At 10 a.m. tomorrow, California Attorney General Xavier Becerra, nominated as secretary of the Department of Health and Human Services, will sit before the Senate Health, Education, Labor and Pensions Committee for a confirmation hearing. He is scheduled to appear before the Senate Finance Committee at 2 p.m. on Wednesday.
And on Thursday, the committee will hold a confirmation hearing for both Murthy and Rachel Levine, nominated as assistant secretary for health at HHS.
The hearings took longer to schedule than originally expected, as the Senate was taken up with a second impeachment trial for former President Trump this month.
Dozens of anti abortion leaders are urging the Senate to reject Becerra.
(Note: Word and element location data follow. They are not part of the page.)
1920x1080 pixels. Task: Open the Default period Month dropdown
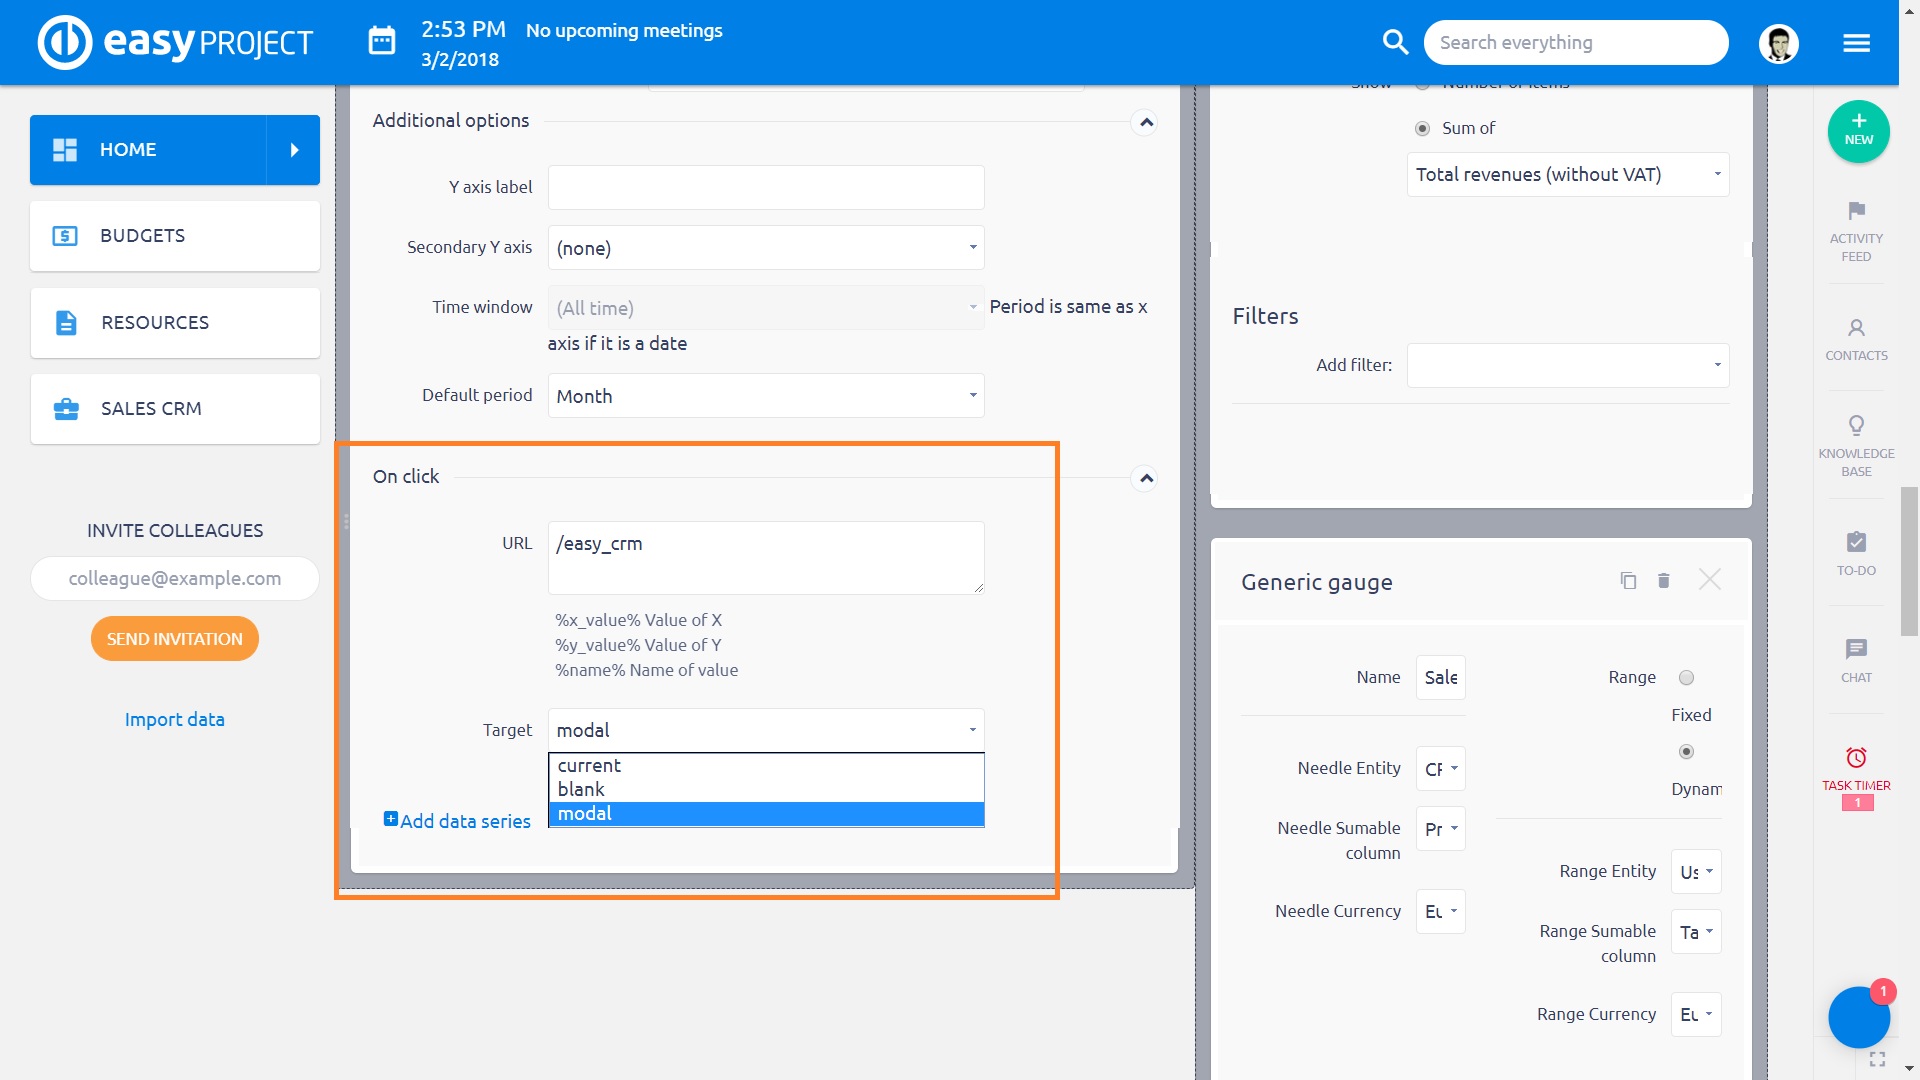point(766,396)
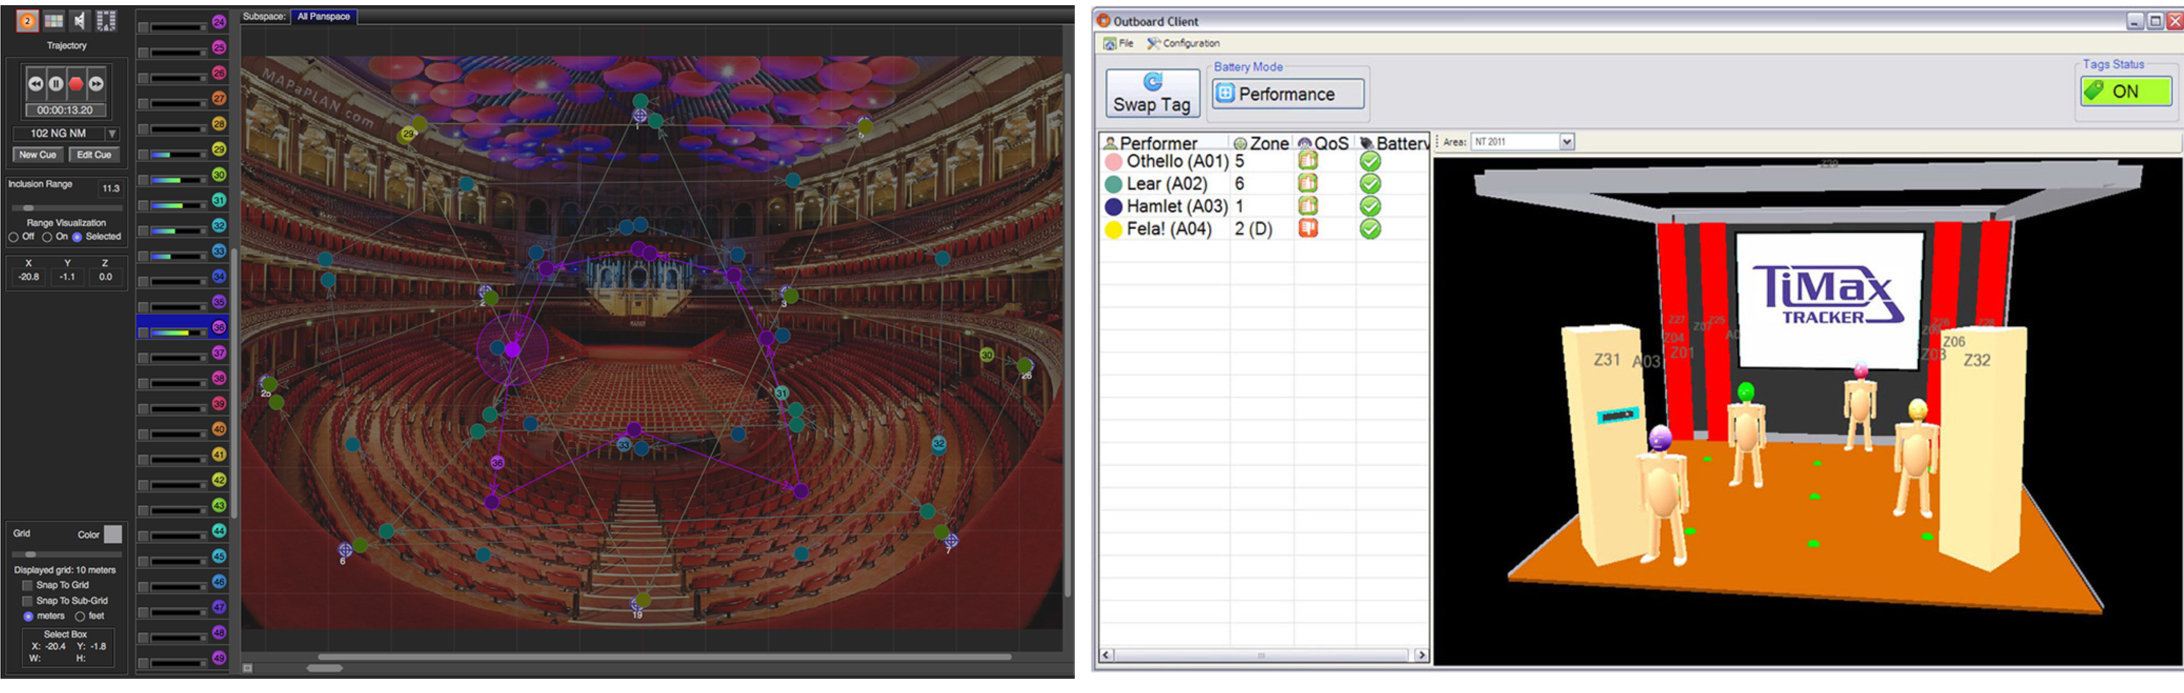Click the fast-forward trajectory button
The image size is (2184, 693).
96,84
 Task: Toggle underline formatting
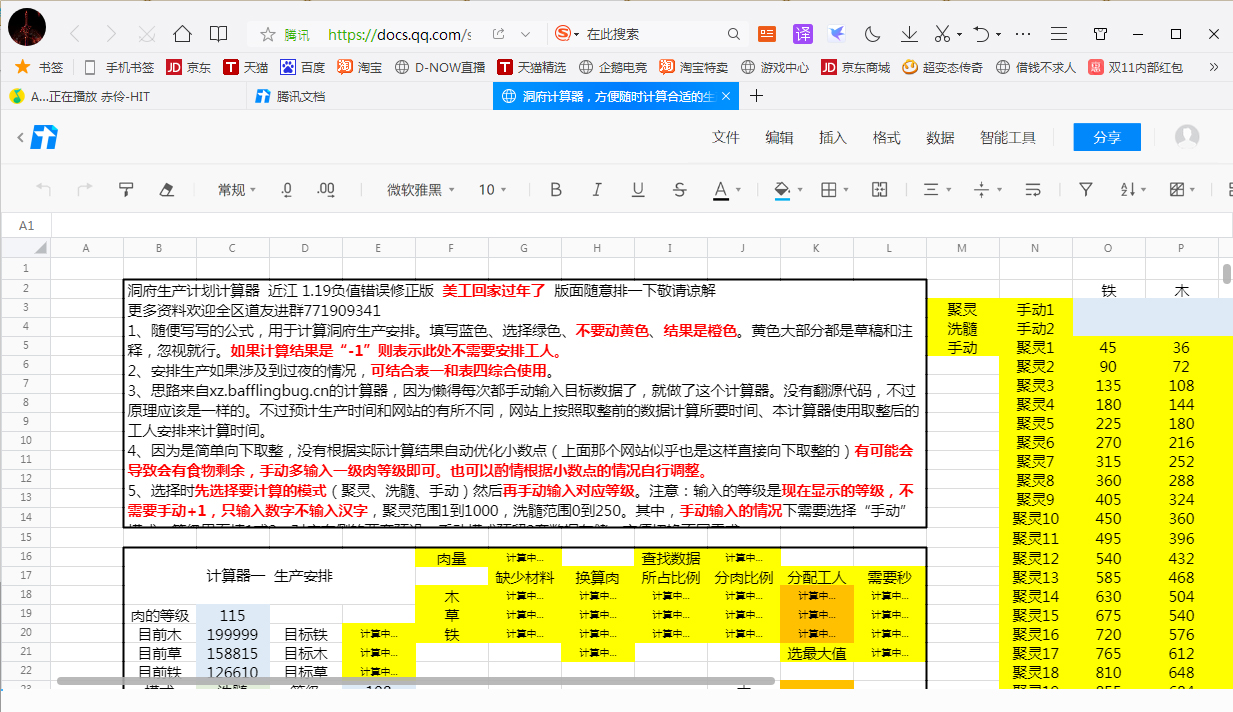pyautogui.click(x=639, y=188)

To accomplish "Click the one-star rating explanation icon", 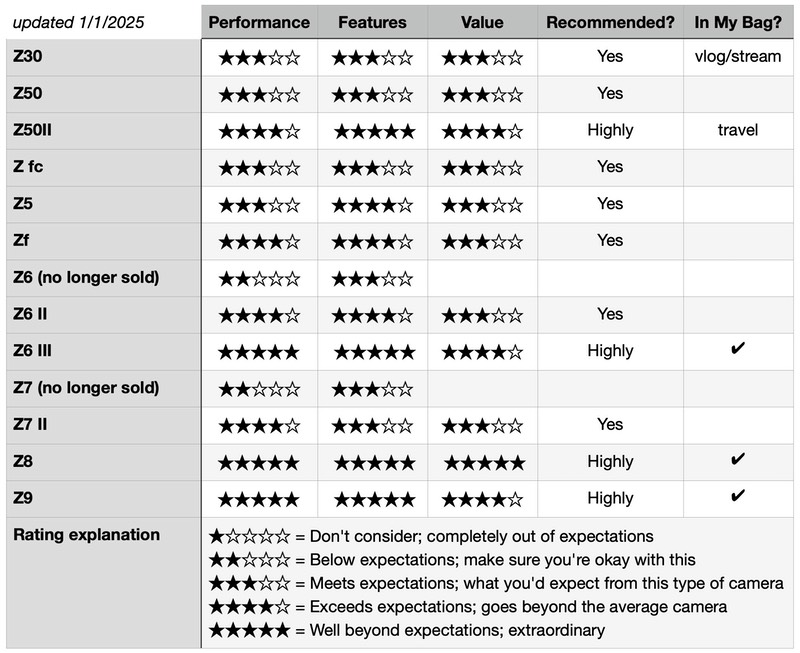I will pos(249,537).
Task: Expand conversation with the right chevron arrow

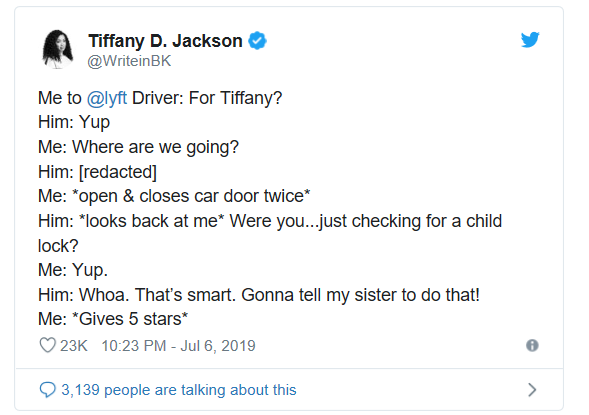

Becerra “has demonstrated complete disregard for the religious and moral convictions of those opposed to the brutal act of abortion,” Susan B. Anthony List President Marjorie Dannenfelser and more than 60 other anti abortion leaders wrote in a letter to health committee leaders.
The letter, provided first to The Health 202, notes that Becerra, as a member of Congress, voted twice against legislation to ban abortion midway through pregnancy and against the 2003 ban on partial-birth abortion. It also points to a California law backed by Becerra which required crisis pregnancy centers to tell their patients about the availability of abortion services. That law was struck down by the Supreme Court in 2018.
“We understand that the president needs to assemble a cabinet; however, Mr. Becerra has proven himself to be an enemy of the health of women and the unborn,” the letter says. “He…is not qualified to serve as Secretary of Health and Human Services.”